Task directions: Can you substitute "location" for "coordinates" in the rows below and write them out again, keeping everything else the same and leaving out the pictures?

Extracted data:
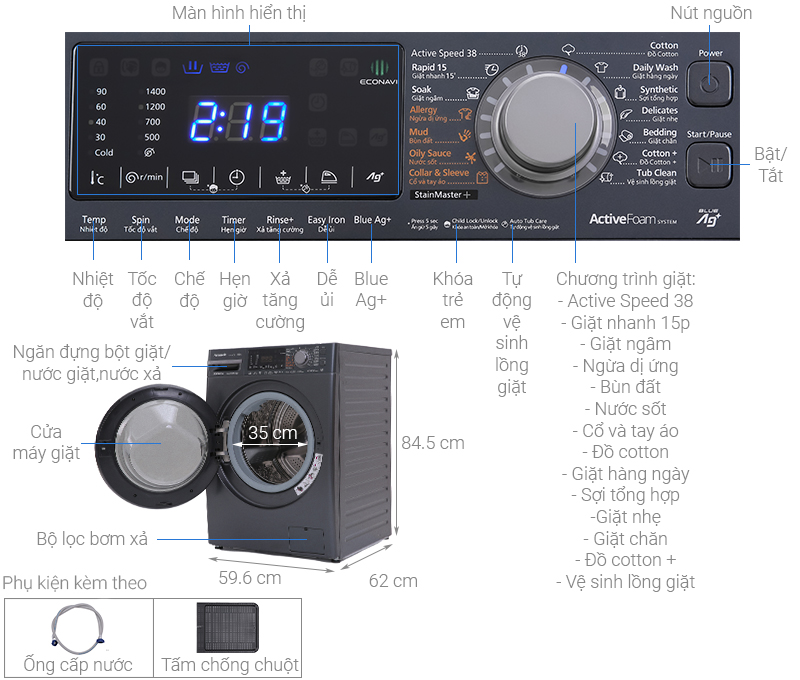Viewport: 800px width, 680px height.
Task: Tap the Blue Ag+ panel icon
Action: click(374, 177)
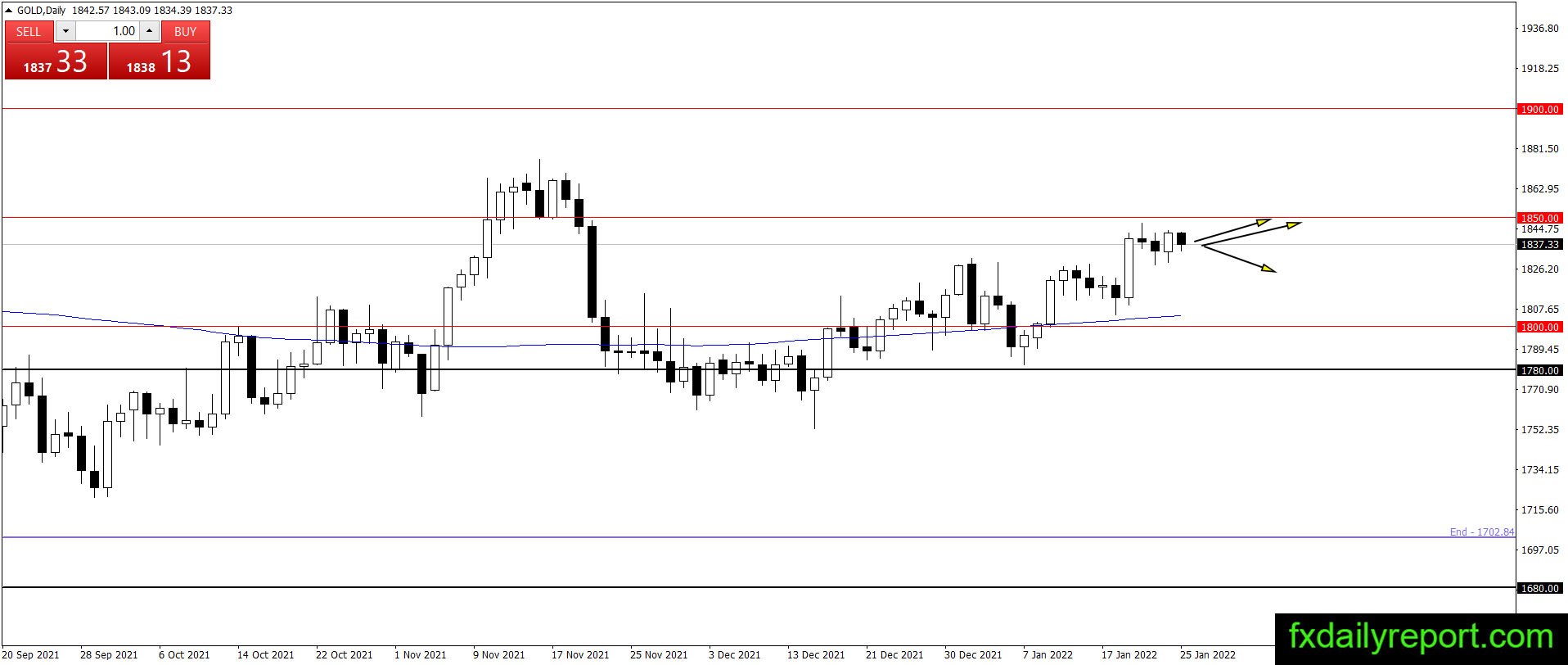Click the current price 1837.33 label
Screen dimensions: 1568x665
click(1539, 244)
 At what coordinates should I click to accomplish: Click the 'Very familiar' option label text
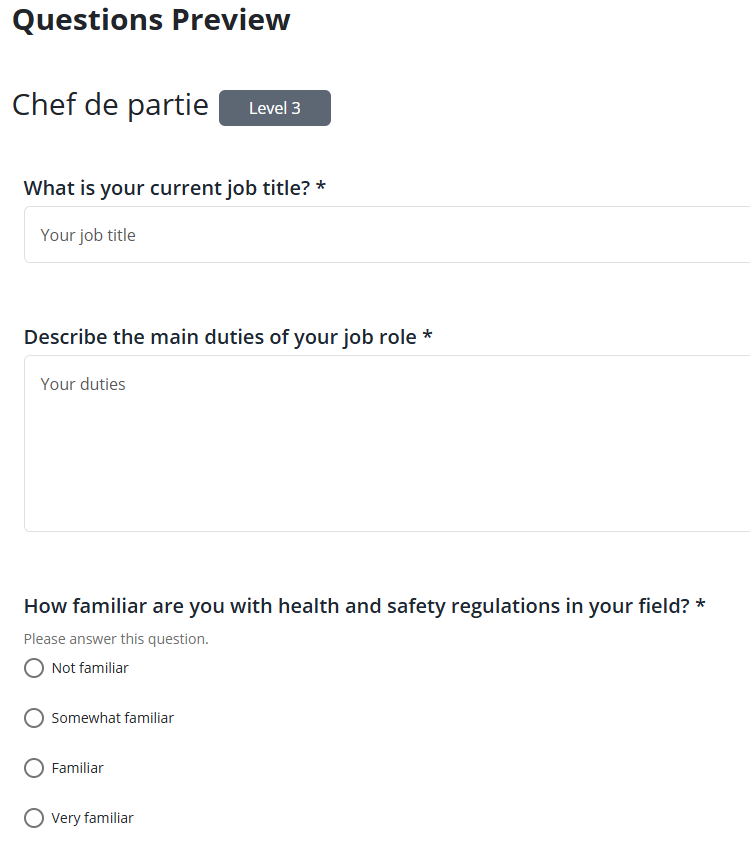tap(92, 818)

Answer to the exercise:
Viewport: 800px width, 680px height.
Task: Tap the Blue Ag+ panel icon
Action: click(374, 177)
Click the current price 1837.33 label
Screen dimensions: 1568x665
click(1539, 244)
 At what location should I click to accomplish: Click the 'Very familiar' option label text
tap(92, 818)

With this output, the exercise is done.